*** Opening Task inputs ***

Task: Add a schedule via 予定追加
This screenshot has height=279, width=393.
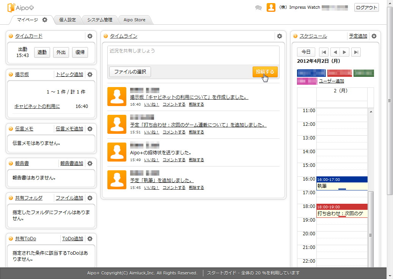Action: pos(358,36)
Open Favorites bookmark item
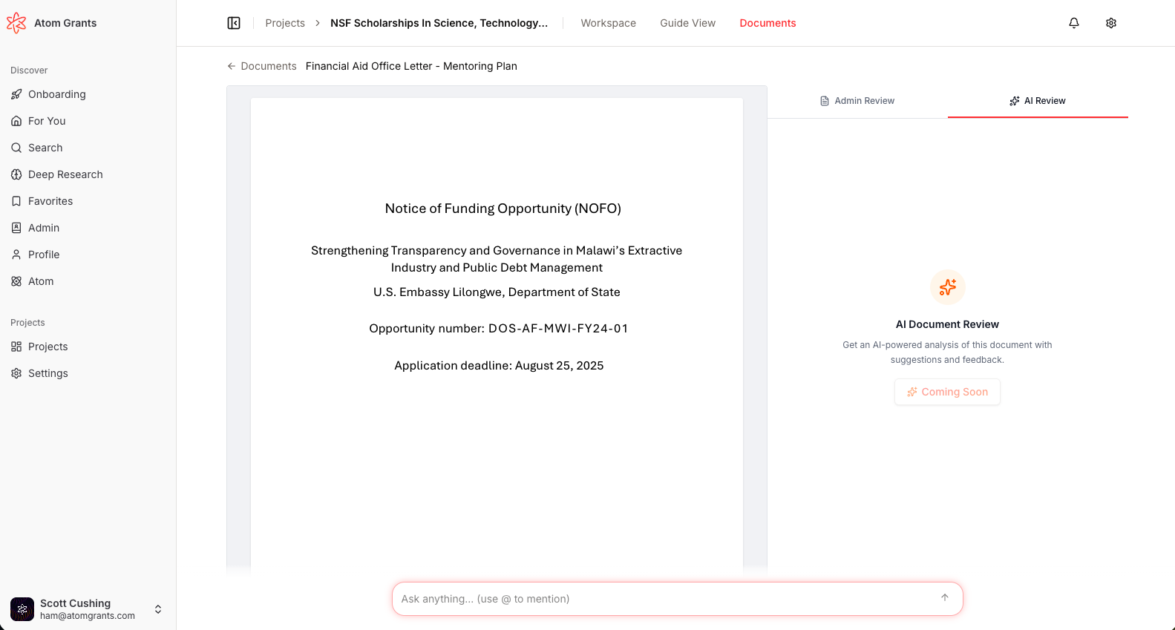Image resolution: width=1175 pixels, height=630 pixels. click(x=50, y=201)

*** Closing Task inputs ***

Down to the last line, return the entries above exactly, with no pictures.

Task: Add a schedule via 予定追加
This screenshot has height=279, width=393.
Action: pos(358,36)
Open Favorites bookmark item
Image resolution: width=1175 pixels, height=630 pixels. click(x=50, y=201)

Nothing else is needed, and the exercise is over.